EXCERPT PROVIDED >>
>> begin

After reviewing many ways to store and use energy, such a burning lithium, potassium, sodium, magnesium, lithium hydride or boron hydride, etc., I found that they generally produce “sludges” or solids, which interfere with their utilization, and are often quite caustic. Many people are trying to find ways to store pure hydrogen, but it easily leaks through containers, and other storage methods require exotic substances or tremendous pressurization. Then I hit upon “high test” (over 60% to 90% pure) hydrogen peroxide, or H2O2, which actually seems to be the most reasonable fuel available. It’s ignition produces only pure water and oxygen. Another other storage possibility would be compressed air, which seems practical in some ways, but its “energy density” is sadly low.

>> end

SUPPLIED RECORDS >>
>> begin

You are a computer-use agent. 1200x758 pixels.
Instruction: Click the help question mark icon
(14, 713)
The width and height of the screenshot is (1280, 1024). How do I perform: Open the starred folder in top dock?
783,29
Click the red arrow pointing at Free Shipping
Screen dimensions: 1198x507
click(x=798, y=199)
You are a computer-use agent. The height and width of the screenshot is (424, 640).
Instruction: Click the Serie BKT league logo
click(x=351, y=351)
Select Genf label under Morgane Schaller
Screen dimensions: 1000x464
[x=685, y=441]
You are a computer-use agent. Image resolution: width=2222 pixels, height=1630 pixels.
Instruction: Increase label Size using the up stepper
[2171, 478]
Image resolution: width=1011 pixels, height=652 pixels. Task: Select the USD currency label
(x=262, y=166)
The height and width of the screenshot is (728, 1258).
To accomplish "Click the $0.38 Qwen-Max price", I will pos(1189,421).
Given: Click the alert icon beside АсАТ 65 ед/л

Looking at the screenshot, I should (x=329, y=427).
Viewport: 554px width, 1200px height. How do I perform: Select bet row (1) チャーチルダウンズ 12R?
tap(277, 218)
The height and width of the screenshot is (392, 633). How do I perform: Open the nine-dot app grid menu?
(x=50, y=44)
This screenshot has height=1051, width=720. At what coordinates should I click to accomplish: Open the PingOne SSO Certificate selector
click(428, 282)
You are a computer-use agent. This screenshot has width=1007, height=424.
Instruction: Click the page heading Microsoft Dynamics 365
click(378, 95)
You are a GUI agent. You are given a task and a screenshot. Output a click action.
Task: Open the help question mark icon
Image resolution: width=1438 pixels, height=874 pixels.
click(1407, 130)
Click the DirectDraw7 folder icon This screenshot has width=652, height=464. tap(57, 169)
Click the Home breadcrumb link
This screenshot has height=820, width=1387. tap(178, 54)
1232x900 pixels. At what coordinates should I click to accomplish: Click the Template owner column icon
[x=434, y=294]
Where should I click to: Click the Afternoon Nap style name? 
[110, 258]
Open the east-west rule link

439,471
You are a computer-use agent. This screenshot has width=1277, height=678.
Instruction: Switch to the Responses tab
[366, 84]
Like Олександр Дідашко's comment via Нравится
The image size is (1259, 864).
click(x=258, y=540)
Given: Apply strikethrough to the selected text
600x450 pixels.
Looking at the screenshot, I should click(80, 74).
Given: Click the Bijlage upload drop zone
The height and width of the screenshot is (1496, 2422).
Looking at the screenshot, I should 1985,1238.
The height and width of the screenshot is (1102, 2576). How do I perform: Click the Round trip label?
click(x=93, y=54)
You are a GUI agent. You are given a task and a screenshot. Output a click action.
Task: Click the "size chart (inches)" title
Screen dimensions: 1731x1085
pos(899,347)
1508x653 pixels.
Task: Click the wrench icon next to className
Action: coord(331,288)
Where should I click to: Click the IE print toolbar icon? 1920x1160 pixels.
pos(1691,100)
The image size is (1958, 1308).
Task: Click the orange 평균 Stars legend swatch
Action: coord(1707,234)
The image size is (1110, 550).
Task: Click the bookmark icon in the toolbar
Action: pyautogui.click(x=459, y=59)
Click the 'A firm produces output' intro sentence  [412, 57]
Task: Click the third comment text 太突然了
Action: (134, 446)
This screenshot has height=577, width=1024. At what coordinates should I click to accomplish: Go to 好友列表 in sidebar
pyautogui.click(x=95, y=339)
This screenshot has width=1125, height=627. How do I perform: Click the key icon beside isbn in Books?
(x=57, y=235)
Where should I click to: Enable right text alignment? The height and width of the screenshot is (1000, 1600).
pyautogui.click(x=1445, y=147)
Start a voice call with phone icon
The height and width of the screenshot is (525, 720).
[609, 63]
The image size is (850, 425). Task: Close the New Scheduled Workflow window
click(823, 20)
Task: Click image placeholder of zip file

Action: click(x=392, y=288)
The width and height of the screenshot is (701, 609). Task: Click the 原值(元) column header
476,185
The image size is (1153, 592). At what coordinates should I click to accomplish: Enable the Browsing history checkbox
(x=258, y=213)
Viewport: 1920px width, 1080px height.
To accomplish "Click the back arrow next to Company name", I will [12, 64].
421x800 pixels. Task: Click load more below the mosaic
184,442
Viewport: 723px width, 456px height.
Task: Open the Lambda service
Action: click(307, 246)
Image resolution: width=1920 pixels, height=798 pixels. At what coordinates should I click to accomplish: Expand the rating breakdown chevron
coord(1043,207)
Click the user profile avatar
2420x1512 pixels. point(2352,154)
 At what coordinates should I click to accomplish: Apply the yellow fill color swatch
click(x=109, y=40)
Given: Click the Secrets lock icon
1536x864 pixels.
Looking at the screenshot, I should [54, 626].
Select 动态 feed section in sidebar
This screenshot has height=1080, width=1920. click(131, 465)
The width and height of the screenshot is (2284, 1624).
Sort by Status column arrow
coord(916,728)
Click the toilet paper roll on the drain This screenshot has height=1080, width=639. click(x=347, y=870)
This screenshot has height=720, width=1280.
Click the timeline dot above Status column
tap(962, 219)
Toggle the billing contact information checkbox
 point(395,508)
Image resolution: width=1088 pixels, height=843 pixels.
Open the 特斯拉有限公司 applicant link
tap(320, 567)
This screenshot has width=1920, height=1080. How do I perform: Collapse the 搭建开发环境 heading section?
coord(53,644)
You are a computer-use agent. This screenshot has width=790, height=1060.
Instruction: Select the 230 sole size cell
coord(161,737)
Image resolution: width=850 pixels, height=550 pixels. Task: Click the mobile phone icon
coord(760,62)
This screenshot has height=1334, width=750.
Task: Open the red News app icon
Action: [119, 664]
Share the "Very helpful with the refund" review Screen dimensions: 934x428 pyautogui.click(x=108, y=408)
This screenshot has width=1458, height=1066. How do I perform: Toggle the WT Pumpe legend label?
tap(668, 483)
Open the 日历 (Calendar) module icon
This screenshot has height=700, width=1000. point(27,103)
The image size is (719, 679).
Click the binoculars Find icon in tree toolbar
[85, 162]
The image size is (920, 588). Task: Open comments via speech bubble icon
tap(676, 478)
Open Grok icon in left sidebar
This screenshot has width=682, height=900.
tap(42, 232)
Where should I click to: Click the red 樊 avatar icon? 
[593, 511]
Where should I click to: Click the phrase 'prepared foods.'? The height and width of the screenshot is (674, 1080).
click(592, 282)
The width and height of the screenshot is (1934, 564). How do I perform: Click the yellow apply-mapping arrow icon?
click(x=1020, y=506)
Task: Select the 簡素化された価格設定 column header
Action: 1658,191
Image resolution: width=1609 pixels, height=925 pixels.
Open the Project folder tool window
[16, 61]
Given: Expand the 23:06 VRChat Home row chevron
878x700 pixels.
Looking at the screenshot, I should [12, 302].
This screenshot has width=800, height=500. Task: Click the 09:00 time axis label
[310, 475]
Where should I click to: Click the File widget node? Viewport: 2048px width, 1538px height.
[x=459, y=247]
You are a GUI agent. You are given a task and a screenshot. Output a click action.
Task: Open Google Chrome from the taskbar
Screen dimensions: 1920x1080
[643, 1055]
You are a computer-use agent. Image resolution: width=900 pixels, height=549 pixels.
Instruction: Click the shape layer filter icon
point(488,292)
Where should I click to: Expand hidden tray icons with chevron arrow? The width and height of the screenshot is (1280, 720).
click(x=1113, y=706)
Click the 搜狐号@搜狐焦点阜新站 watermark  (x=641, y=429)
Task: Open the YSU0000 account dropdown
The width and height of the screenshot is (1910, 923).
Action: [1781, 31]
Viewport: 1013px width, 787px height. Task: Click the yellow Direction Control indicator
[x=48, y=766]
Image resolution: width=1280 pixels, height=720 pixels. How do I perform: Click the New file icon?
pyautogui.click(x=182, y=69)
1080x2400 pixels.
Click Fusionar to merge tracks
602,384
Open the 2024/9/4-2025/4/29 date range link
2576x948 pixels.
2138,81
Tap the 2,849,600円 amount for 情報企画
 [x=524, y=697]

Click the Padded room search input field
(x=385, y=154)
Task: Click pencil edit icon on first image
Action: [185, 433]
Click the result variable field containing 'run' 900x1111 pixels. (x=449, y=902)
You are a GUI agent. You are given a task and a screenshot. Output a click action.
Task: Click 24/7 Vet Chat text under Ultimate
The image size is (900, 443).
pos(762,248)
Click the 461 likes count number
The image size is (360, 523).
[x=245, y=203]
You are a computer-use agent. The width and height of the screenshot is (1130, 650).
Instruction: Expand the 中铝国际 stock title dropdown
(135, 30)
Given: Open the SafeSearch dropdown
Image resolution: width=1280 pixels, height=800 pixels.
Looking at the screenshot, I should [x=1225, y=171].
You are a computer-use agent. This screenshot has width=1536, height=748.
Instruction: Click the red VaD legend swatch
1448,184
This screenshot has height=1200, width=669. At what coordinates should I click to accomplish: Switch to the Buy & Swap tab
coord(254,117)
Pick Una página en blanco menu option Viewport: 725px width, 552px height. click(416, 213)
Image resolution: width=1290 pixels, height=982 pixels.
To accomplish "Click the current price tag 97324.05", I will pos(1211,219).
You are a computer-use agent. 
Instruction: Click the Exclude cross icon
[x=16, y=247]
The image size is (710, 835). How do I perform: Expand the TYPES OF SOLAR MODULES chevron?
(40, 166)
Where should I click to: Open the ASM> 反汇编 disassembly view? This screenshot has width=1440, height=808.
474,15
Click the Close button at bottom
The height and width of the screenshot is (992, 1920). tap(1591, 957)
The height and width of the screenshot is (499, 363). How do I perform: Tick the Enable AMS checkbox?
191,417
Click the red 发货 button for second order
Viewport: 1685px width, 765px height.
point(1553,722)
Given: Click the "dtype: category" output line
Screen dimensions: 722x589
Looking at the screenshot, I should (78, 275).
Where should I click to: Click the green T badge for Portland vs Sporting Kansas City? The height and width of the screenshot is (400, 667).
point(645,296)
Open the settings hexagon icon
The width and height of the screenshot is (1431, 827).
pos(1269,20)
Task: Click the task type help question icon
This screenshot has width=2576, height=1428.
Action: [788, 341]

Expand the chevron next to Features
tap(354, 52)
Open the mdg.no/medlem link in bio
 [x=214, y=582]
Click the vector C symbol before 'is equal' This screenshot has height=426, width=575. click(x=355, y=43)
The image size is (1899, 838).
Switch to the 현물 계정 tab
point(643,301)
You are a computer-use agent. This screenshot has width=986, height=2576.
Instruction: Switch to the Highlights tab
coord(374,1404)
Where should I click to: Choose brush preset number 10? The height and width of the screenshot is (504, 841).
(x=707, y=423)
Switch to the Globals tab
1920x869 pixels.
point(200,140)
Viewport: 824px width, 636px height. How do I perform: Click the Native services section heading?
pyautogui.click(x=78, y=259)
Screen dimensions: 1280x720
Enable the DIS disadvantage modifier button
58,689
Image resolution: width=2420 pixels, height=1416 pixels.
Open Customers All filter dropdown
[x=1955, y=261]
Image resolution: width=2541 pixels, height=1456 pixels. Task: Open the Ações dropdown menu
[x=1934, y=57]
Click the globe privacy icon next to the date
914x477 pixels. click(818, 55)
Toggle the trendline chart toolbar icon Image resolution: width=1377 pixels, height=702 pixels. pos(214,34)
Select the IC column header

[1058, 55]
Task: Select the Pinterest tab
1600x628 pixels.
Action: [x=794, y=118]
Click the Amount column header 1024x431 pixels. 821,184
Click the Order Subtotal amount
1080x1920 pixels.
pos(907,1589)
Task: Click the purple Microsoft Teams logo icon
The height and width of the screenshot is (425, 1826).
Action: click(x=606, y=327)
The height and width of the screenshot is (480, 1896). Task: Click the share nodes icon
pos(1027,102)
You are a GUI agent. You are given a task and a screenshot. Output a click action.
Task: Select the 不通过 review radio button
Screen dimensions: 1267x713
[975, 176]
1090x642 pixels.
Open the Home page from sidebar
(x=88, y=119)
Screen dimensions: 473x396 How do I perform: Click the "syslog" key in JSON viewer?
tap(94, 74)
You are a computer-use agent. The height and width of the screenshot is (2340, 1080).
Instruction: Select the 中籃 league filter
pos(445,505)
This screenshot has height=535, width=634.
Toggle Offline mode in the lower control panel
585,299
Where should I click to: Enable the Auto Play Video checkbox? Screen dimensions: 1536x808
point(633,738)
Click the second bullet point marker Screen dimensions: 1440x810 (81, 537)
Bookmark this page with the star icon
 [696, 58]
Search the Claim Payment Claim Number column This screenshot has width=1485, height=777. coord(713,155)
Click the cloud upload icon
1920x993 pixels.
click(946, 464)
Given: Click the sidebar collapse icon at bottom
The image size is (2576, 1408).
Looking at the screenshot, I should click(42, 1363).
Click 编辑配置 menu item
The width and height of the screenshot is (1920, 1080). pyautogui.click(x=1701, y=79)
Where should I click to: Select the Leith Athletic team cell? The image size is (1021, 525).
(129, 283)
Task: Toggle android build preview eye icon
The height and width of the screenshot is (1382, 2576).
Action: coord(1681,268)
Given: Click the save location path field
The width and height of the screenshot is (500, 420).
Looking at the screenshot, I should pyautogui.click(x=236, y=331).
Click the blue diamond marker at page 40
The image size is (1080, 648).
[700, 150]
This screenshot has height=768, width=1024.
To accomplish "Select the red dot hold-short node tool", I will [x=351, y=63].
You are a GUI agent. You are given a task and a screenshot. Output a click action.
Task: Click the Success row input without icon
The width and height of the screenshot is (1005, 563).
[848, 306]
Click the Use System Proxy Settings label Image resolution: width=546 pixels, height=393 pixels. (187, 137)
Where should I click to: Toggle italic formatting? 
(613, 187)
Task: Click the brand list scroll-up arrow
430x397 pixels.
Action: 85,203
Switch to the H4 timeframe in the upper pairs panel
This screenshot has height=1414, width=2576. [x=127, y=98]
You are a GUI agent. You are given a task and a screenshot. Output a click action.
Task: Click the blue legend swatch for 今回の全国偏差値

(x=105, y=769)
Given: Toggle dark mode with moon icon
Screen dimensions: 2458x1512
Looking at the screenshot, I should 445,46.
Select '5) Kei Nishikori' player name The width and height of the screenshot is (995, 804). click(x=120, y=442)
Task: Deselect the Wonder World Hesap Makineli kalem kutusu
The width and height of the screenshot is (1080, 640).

>> end

WHAT YOU HAVE TO DO >>
From the excerpt on energy storage fuels, pull out verbatim the passage that opens with the words "After reviewing many" and closes with "is sadly low.".

SOLUTION >>
After reviewing many ways to store and use energy, such a burning lithium, potassium, sodium, magnesium, lithium hydride or boron hydride, etc., I found that they generally produce “sludges” or solids, which interfere with their utilization, and are often quite caustic. Many people are trying to find ways to store pure hydrogen, but it easily leaks through containers, and other storage methods require exotic substances or tremendous pressurization. Then I hit upon “high test” (over 60% to 90% pure) hydrogen peroxide, or H2O2, which actually seems to be the most reasonable fuel available. It’s ignition produces only pure water and oxygen. Another other storage possibility would be compressed air, which seems practical in some ways, but its “energy density” is sadly low.